To identify ionizations of the active site metal-bound water in horse liver alcohol dehydrogenase (alcohol:NAD+ oxidoreductase; EC 1.1.1.1), the pH, solvent isotope, temperature, and anion dependences of the steady-state kinetic parameters k(cat) and k(cat)/K(M) have been evaluated under initial velocity conditions for the native and the active site-specific Co2+-reconstituted enzyme. In the oxidation of benzyl alcohol, a bell-shaped pattern of four prototropic equilibria was observed under conditions of saturating concentrations of NAD+. It is shown that the ionizations governing k(cat) (pK1 congruent-to 6.7, pK2 congruent-to 10.6) belong to the ternary enzyme-NAD+-alcohol complex, whereas the ionizations governing k(cat)/K(M) (pK1' congruent-to 7.5, pK2' congruent-to 8.9) belong to the binary enzyme-NAD+ complex.
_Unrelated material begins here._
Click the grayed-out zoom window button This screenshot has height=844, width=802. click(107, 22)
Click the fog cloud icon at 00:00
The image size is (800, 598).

The ionizations pK1 and pK1' are not influenced by metal substitution and are ascribed to His-51 on the basis of experimental estimates of their associated enthalpies of ionization. On the other hand, pK2 and pK2' are significantly decreased (DELTA-pK(a) congruent-to 1.0) in the Co2+-enzyme and are attributed to the active site metal-bound water molecule. The shape of the pH profiles requires that the metal ion coordinates a neutral water molecule in the ternary enzyme-NAD+-alcohol complex under physiological conditions. The possible catalytic role of the water molecule within a pentacoordinate metal ion complex in the active site is discussed.